### Entries on finding words and elements
--- start ---
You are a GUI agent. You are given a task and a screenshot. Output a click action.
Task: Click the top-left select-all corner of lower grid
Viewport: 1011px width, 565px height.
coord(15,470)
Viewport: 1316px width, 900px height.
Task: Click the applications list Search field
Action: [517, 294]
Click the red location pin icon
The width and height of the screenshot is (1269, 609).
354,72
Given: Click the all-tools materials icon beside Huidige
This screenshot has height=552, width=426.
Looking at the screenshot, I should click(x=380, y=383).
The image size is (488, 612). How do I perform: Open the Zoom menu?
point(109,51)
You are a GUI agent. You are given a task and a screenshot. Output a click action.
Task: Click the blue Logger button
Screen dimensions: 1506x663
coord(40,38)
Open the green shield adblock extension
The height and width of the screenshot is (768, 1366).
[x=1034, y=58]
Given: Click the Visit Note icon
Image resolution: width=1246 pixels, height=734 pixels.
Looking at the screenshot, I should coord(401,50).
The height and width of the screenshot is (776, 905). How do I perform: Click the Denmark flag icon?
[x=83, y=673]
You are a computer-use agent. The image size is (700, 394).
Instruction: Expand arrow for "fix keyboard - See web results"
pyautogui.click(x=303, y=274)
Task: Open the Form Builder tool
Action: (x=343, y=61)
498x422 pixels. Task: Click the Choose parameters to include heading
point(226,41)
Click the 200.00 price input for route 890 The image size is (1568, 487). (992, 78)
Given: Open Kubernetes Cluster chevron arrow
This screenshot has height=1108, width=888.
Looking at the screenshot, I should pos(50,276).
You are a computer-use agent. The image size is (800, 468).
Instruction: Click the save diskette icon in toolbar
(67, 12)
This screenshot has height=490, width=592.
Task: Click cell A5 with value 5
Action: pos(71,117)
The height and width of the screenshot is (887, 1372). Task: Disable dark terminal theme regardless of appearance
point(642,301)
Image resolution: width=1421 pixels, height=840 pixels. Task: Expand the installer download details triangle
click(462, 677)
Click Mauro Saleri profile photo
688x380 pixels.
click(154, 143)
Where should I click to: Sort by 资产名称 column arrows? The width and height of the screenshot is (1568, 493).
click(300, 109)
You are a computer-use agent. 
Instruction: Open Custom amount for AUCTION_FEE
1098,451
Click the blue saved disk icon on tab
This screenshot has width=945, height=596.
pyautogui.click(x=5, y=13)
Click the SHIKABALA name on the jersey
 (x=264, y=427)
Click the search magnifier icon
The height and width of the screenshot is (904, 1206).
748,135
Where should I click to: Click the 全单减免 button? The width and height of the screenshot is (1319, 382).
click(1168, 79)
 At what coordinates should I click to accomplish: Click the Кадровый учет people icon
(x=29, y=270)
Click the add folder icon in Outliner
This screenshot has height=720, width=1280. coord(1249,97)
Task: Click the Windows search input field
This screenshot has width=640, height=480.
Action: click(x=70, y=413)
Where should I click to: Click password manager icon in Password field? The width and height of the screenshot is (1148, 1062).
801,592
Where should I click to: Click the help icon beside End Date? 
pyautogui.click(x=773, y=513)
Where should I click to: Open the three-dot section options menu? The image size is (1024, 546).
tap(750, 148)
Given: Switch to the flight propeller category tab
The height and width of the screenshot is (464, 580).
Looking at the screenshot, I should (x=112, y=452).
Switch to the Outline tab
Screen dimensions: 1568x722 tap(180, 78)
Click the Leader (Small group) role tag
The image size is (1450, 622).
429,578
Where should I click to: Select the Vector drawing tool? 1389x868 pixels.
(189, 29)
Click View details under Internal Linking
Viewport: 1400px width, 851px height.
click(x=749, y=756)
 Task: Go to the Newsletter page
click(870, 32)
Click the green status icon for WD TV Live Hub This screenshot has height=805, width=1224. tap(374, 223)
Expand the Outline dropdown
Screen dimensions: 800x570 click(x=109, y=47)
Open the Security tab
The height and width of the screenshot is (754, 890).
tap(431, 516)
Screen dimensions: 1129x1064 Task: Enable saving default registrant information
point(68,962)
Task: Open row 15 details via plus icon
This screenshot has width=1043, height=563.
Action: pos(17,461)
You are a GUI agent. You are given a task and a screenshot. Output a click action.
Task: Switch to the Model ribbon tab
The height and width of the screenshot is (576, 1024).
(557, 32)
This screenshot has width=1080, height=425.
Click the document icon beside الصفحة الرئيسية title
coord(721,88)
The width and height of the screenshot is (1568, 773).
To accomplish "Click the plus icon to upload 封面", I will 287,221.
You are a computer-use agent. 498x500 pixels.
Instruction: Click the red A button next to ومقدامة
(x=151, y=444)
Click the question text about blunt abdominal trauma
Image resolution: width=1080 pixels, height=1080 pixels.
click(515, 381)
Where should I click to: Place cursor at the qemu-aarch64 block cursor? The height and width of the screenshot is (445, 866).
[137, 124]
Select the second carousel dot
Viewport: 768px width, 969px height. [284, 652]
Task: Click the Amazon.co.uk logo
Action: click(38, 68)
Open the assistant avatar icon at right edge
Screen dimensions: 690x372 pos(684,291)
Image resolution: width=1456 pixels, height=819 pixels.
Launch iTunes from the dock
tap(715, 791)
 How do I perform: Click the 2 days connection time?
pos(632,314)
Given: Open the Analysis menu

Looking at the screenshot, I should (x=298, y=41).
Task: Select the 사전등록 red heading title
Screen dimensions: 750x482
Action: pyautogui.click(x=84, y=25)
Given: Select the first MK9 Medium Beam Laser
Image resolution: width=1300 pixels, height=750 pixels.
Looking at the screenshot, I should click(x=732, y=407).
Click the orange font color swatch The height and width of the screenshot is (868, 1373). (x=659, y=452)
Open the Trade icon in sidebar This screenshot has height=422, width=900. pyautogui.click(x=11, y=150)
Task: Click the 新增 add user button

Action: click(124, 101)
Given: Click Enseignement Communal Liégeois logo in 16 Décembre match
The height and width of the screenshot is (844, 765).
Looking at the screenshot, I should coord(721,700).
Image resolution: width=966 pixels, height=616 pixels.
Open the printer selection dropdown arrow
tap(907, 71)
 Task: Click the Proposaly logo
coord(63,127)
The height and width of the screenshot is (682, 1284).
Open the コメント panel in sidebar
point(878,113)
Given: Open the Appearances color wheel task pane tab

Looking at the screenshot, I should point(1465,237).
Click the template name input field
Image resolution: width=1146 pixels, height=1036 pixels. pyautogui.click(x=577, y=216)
--- end ---
### TO BE DONE
Reproduce each of the entries above word for word.

### THE RESPONSE
You are a GUI agent. You are given a task and a screenshot. Output a click action.
Task: Click the top-left select-all corner of lower grid
Viewport: 1011px width, 565px height.
coord(15,470)
Viewport: 1316px width, 900px height.
Task: Click the applications list Search field
Action: [517, 294]
Click the red location pin icon
The width and height of the screenshot is (1269, 609).
354,72
Given: Click the all-tools materials icon beside Huidige
This screenshot has height=552, width=426.
Looking at the screenshot, I should click(x=380, y=383).
The image size is (488, 612). How do I perform: Open the Zoom menu?
point(109,51)
You are a GUI agent. You are given a task and a screenshot. Output a click action.
Task: Click the blue Logger button
Screen dimensions: 1506x663
coord(40,38)
Open the green shield adblock extension
The height and width of the screenshot is (768, 1366).
[x=1034, y=58]
Given: Click the Visit Note icon
Image resolution: width=1246 pixels, height=734 pixels.
Looking at the screenshot, I should coord(401,50).
The height and width of the screenshot is (776, 905). How do I perform: Click the Denmark flag icon?
[x=83, y=673]
You are a computer-use agent. The image size is (700, 394).
Instruction: Expand arrow for "fix keyboard - See web results"
pyautogui.click(x=303, y=274)
Task: Open the Form Builder tool
Action: (x=343, y=61)
498x422 pixels. Task: Click the Choose parameters to include heading
point(226,41)
Click the 200.00 price input for route 890 The image size is (1568, 487). (992, 78)
Given: Open Kubernetes Cluster chevron arrow
This screenshot has height=1108, width=888.
Looking at the screenshot, I should pos(50,276).
You are a computer-use agent. The image size is (800, 468).
Instruction: Click the save diskette icon in toolbar
(67, 12)
This screenshot has height=490, width=592.
Task: Click cell A5 with value 5
Action: pos(71,117)
The height and width of the screenshot is (887, 1372). Task: Disable dark terminal theme regardless of appearance
point(642,301)
Image resolution: width=1421 pixels, height=840 pixels. Task: Expand the installer download details triangle
click(462, 677)
Click Mauro Saleri profile photo
688x380 pixels.
click(154, 143)
Where should I click to: Sort by 资产名称 column arrows? The width and height of the screenshot is (1568, 493).
click(300, 109)
You are a computer-use agent. 
Instruction: Open Custom amount for AUCTION_FEE
1098,451
Click the blue saved disk icon on tab
This screenshot has width=945, height=596.
pyautogui.click(x=5, y=13)
Click the SHIKABALA name on the jersey
 (x=264, y=427)
Click the search magnifier icon
The height and width of the screenshot is (904, 1206).
748,135
Where should I click to: Click the 全单减免 button? The width and height of the screenshot is (1319, 382).
click(1168, 79)
 At what coordinates should I click to accomplish: Click the Кадровый учет people icon
(x=29, y=270)
Click the add folder icon in Outliner
This screenshot has height=720, width=1280. coord(1249,97)
Task: Click the Windows search input field
This screenshot has width=640, height=480.
Action: click(x=70, y=413)
Where should I click to: Click password manager icon in Password field? The width and height of the screenshot is (1148, 1062).
801,592
Where should I click to: Click the help icon beside End Date? 
pyautogui.click(x=773, y=513)
Where should I click to: Open the three-dot section options menu? The image size is (1024, 546).
tap(750, 148)
Given: Switch to the flight propeller category tab
The height and width of the screenshot is (464, 580).
Looking at the screenshot, I should (x=112, y=452).
Switch to the Outline tab
Screen dimensions: 1568x722 tap(180, 78)
Click the Leader (Small group) role tag
The image size is (1450, 622).
429,578
Where should I click to: Select the Vector drawing tool? 1389x868 pixels.
(189, 29)
Click View details under Internal Linking
Viewport: 1400px width, 851px height.
click(x=749, y=756)
 Task: Go to the Newsletter page
click(870, 32)
Click the green status icon for WD TV Live Hub This screenshot has height=805, width=1224. tap(374, 223)
Expand the Outline dropdown
Screen dimensions: 800x570 click(x=109, y=47)
Open the Security tab
The height and width of the screenshot is (754, 890).
tap(431, 516)
Screen dimensions: 1129x1064 Task: Enable saving default registrant information
point(68,962)
Task: Open row 15 details via plus icon
This screenshot has width=1043, height=563.
Action: pos(17,461)
You are a GUI agent. You are given a task and a screenshot. Output a click action.
Task: Switch to the Model ribbon tab
The height and width of the screenshot is (576, 1024).
(557, 32)
This screenshot has width=1080, height=425.
Click the document icon beside الصفحة الرئيسية title
coord(721,88)
The width and height of the screenshot is (1568, 773).
To accomplish "Click the plus icon to upload 封面", I will 287,221.
You are a computer-use agent. 498x500 pixels.
Instruction: Click the red A button next to ومقدامة
(x=151, y=444)
Click the question text about blunt abdominal trauma
Image resolution: width=1080 pixels, height=1080 pixels.
click(515, 381)
Where should I click to: Place cursor at the qemu-aarch64 block cursor? The height and width of the screenshot is (445, 866).
[137, 124]
Select the second carousel dot
Viewport: 768px width, 969px height. [284, 652]
Task: Click the Amazon.co.uk logo
Action: click(38, 68)
Open the assistant avatar icon at right edge
Screen dimensions: 690x372 pos(684,291)
Image resolution: width=1456 pixels, height=819 pixels.
Launch iTunes from the dock
tap(715, 791)
 How do I perform: Click the 2 days connection time?
pos(632,314)
Given: Open the Analysis menu

Looking at the screenshot, I should (x=298, y=41).
Task: Select the 사전등록 red heading title
Screen dimensions: 750x482
Action: pyautogui.click(x=84, y=25)
Given: Select the first MK9 Medium Beam Laser
Image resolution: width=1300 pixels, height=750 pixels.
Looking at the screenshot, I should click(x=732, y=407).
Click the orange font color swatch The height and width of the screenshot is (868, 1373). (x=659, y=452)
Open the Trade icon in sidebar This screenshot has height=422, width=900. pyautogui.click(x=11, y=150)
Task: Click the 新增 add user button

Action: click(124, 101)
Given: Click Enseignement Communal Liégeois logo in 16 Décembre match
The height and width of the screenshot is (844, 765).
Looking at the screenshot, I should coord(721,700).
Image resolution: width=966 pixels, height=616 pixels.
Open the printer selection dropdown arrow
tap(907, 71)
 Task: Click the Proposaly logo
coord(63,127)
The height and width of the screenshot is (682, 1284).
Open the コメント panel in sidebar
point(878,113)
Given: Open the Appearances color wheel task pane tab

Looking at the screenshot, I should point(1465,237).
Click the template name input field
Image resolution: width=1146 pixels, height=1036 pixels. pyautogui.click(x=577, y=216)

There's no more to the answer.